## [Exercise instructions]
Quote the data exactly, first line to the line containing "The image size is (934, 521).", with no pictures.

Stored data:
■ ■ ■ ■ ■ ■ ■

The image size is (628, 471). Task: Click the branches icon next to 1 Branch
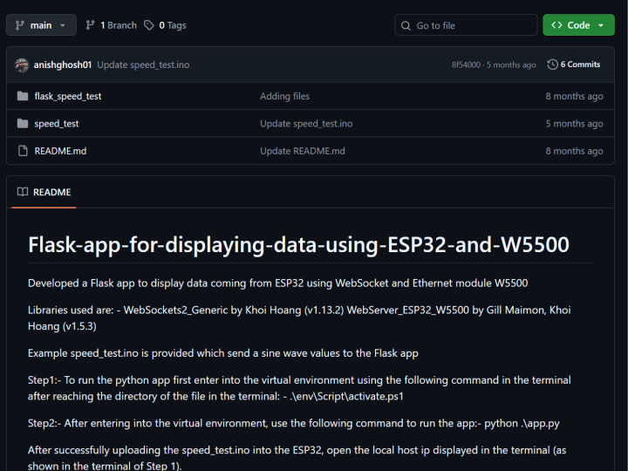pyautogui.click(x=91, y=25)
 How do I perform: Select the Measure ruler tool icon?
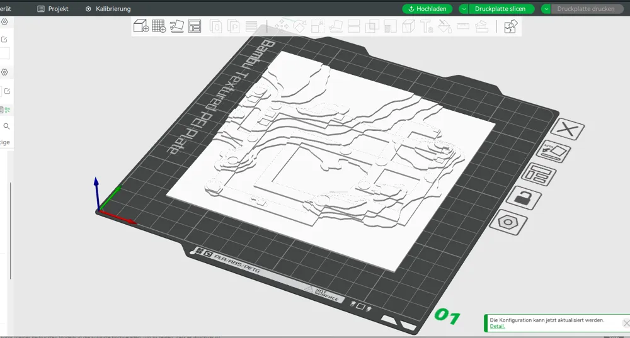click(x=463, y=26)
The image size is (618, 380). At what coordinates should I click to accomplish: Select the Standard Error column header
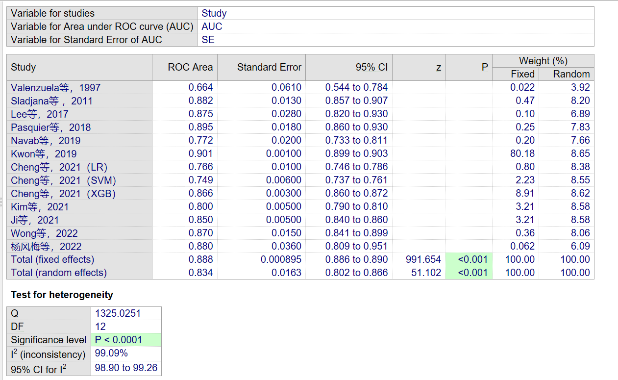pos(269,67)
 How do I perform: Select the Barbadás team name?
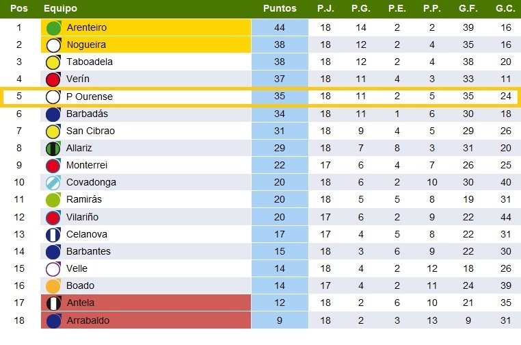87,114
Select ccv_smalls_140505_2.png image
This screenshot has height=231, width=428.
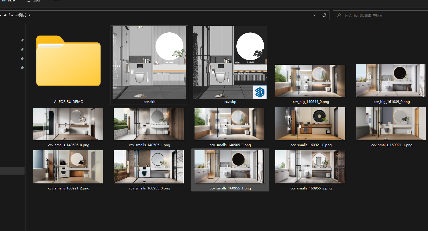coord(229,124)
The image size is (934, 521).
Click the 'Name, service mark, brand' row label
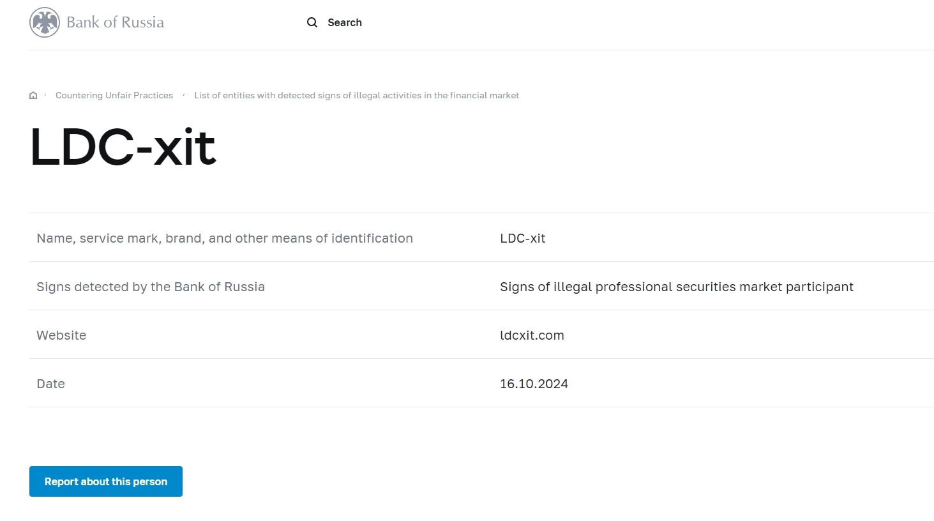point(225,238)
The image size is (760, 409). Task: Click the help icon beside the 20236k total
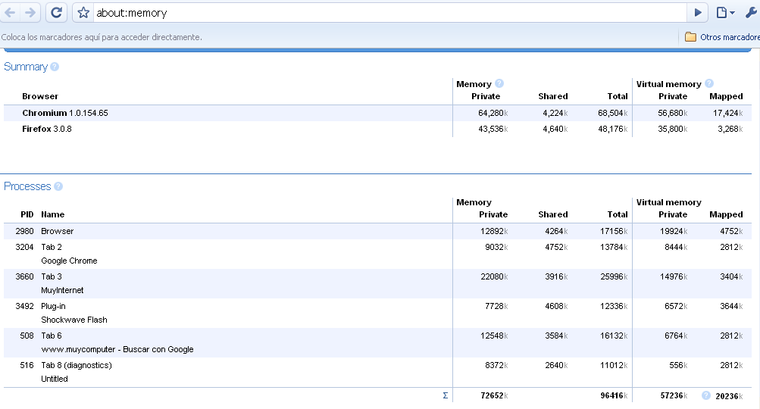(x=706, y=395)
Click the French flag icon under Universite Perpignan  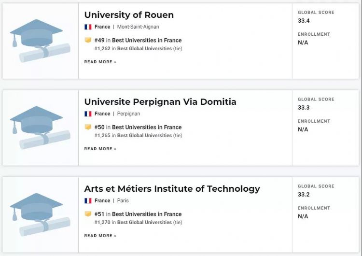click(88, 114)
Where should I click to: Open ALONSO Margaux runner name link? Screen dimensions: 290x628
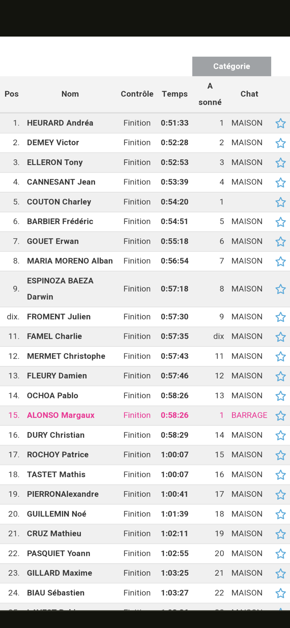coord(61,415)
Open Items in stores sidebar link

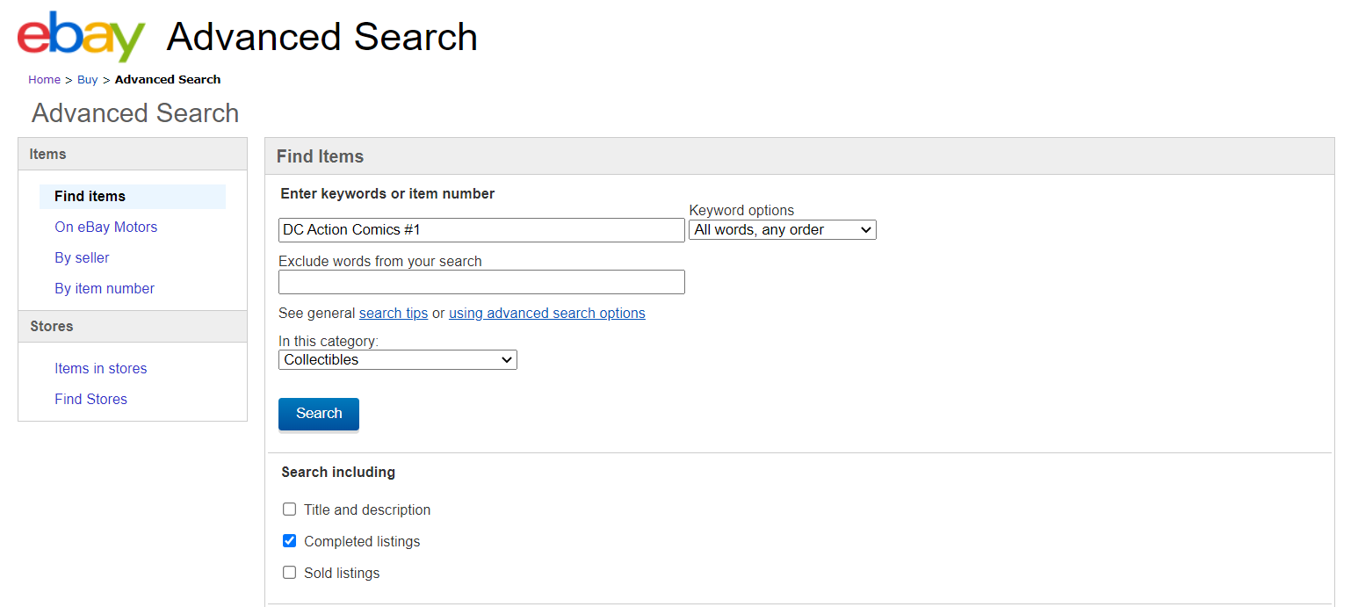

■ ■ ■ ■ ■ ■ ■

## [Solved exercise]
The image size is (628, 471). Task: Click the branches icon next to 1 Branch
pyautogui.click(x=91, y=25)
 How do I perform: Select the Measure ruler tool icon?
click(x=463, y=26)
The image size is (618, 380). At what coordinates should I click to accomplish: Select the Standard Error column header
pos(269,67)
 How do I perform: Select the Barbadás team name?
87,114
Select ccv_smalls_140505_2.png image
This screenshot has height=231, width=428.
coord(229,124)
The image size is (934, 521).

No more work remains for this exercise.